Please rewrite the rows below, changing "Screen dimensions" to "Screen size" everywhere it occurs and keeping the rest unchanged.

(Items listed in a dataset)
^^^^
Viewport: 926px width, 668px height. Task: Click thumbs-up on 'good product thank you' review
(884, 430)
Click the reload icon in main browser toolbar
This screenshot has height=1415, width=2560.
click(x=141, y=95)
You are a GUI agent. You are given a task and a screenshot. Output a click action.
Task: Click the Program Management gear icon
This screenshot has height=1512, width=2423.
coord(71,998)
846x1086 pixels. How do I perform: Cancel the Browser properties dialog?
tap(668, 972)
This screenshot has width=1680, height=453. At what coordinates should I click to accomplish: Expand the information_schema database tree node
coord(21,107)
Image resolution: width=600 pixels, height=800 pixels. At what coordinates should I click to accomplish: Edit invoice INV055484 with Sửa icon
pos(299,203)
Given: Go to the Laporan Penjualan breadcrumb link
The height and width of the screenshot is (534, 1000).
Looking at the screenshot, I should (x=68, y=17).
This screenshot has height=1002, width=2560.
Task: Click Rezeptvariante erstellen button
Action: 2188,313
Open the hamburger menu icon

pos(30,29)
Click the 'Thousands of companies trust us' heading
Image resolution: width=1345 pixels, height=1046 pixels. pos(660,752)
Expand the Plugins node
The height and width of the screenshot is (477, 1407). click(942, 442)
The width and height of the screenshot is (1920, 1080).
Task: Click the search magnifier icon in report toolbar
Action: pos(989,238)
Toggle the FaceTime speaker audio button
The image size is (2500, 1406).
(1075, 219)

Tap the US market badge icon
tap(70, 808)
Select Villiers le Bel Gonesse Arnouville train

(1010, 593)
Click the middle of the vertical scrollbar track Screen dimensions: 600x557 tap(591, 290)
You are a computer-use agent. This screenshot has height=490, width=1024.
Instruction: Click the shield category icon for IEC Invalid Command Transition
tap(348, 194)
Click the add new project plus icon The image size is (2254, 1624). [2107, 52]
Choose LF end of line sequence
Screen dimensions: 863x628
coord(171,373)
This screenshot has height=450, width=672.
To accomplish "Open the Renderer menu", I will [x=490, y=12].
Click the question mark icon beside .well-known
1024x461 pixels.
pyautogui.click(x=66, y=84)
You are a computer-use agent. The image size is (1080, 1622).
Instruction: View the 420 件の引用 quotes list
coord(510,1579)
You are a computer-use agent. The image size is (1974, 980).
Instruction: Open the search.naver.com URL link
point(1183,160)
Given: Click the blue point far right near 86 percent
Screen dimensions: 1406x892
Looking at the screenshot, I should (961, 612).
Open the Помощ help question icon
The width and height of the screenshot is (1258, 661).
^^^^
→ SOLUTION TO THIS EXERCISE:
Viewport: 926px width, 668px height. Task: Click thumbs-up on 'good product thank you' review
(884, 430)
Click the reload icon in main browser toolbar
This screenshot has height=1415, width=2560.
click(x=141, y=95)
You are a GUI agent. You are given a task and a screenshot. Output a click action.
Task: Click the Program Management gear icon
This screenshot has height=1512, width=2423.
coord(71,998)
846x1086 pixels. How do I perform: Cancel the Browser properties dialog?
tap(668, 972)
This screenshot has width=1680, height=453. At what coordinates should I click to accomplish: Expand the information_schema database tree node
coord(21,107)
Image resolution: width=600 pixels, height=800 pixels. At what coordinates should I click to accomplish: Edit invoice INV055484 with Sửa icon
pos(299,203)
Given: Go to the Laporan Penjualan breadcrumb link
The height and width of the screenshot is (534, 1000).
Looking at the screenshot, I should (x=68, y=17).
This screenshot has height=1002, width=2560.
Task: Click Rezeptvariante erstellen button
Action: 2188,313
Open the hamburger menu icon

pos(30,29)
Click the 'Thousands of companies trust us' heading
Image resolution: width=1345 pixels, height=1046 pixels. pos(660,752)
Expand the Plugins node
The height and width of the screenshot is (477, 1407). click(942, 442)
The width and height of the screenshot is (1920, 1080).
Task: Click the search magnifier icon in report toolbar
Action: pos(989,238)
Toggle the FaceTime speaker audio button
The image size is (2500, 1406).
(1075, 219)

Tap the US market badge icon
tap(70, 808)
Select Villiers le Bel Gonesse Arnouville train

(1010, 593)
Click the middle of the vertical scrollbar track Screen size: 600x557 tap(591, 290)
You are a computer-use agent. This screenshot has height=490, width=1024.
Instruction: Click the shield category icon for IEC Invalid Command Transition
tap(348, 194)
Click the add new project plus icon The image size is (2254, 1624). [2107, 52]
Choose LF end of line sequence
Screen size: 863x628
coord(171,373)
This screenshot has height=450, width=672.
To accomplish "Open the Renderer menu", I will [x=490, y=12].
Click the question mark icon beside .well-known
1024x461 pixels.
pyautogui.click(x=66, y=84)
You are a computer-use agent. The image size is (1080, 1622).
Instruction: View the 420 件の引用 quotes list
coord(510,1579)
You are a computer-use agent. The image size is (1974, 980).
Instruction: Open the search.naver.com URL link
point(1183,160)
Given: Click the blue point far right near 86 percent
Screen size: 1406x892
Looking at the screenshot, I should (961, 612).
Open the Помощ help question icon
The width and height of the screenshot is (1258, 661).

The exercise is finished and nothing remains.